>> BEGIN Source text

Using properties of logarithm and exponential functions, I've managed to write the equations as \begin{align*} \prod_j\prod_i\left(\frac{a_{ij}}{{x+y_j}}\right)^{1/a_{ij}}&=\exp(MN)\\ \prod_i\left(\frac{a_{ij}}{{x+y_j}}\right)^{y_j/a_{ij}}&=\exp(Ny_j),\,\,j=1,\ldots,J \end{align*} This looks nicer, but it doesn't appear to lead anywhere.

>> END Source text

| Problem A |
From the excerpt on the logarithm equations, write out the part that opens with the words containing "Using properties of" and closes with "to lead anywhere.".
| Problem B |
List every distinct variable or index symbol in the two equations of the excerpt on the logarithm equations. Count a subscripted symbol such as y_j as a single item.
Work only from the excerpt on the logarithm equations.

>> BEGIN Information provided

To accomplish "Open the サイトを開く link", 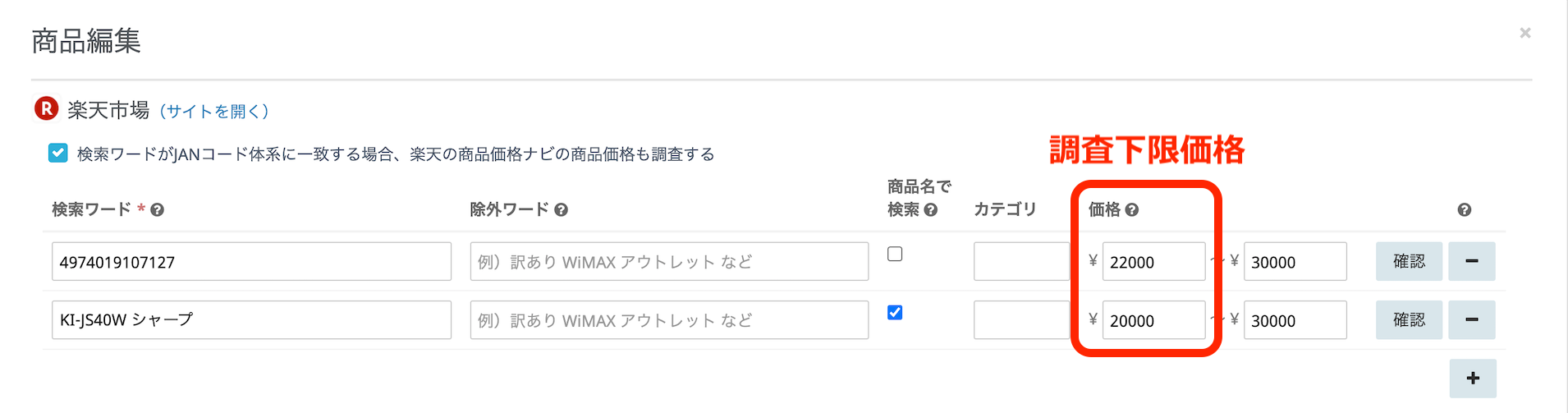I will click(214, 111).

>> END Information provided

| Exercise answer A |
Using properties of logarithm and exponential functions, I've managed to write the equations as \begin{align*} \prod_j\prod_i\left(\frac{a_{ij}}{{x+y_j}}\right)^{1/a_{ij}}&=\exp(MN)\\ \prod_i\left(\frac{a_{ij}}{{x+y_j}}\right)^{y_j/a_{ij}}&=\exp(Ny_j),\,\,j=1,\ldots,J \end{align*} This looks nicer, but it doesn't appear to lead anywhere.

| Exercise answer B |
a_{ij}, x, y_j, M, N, i, j, J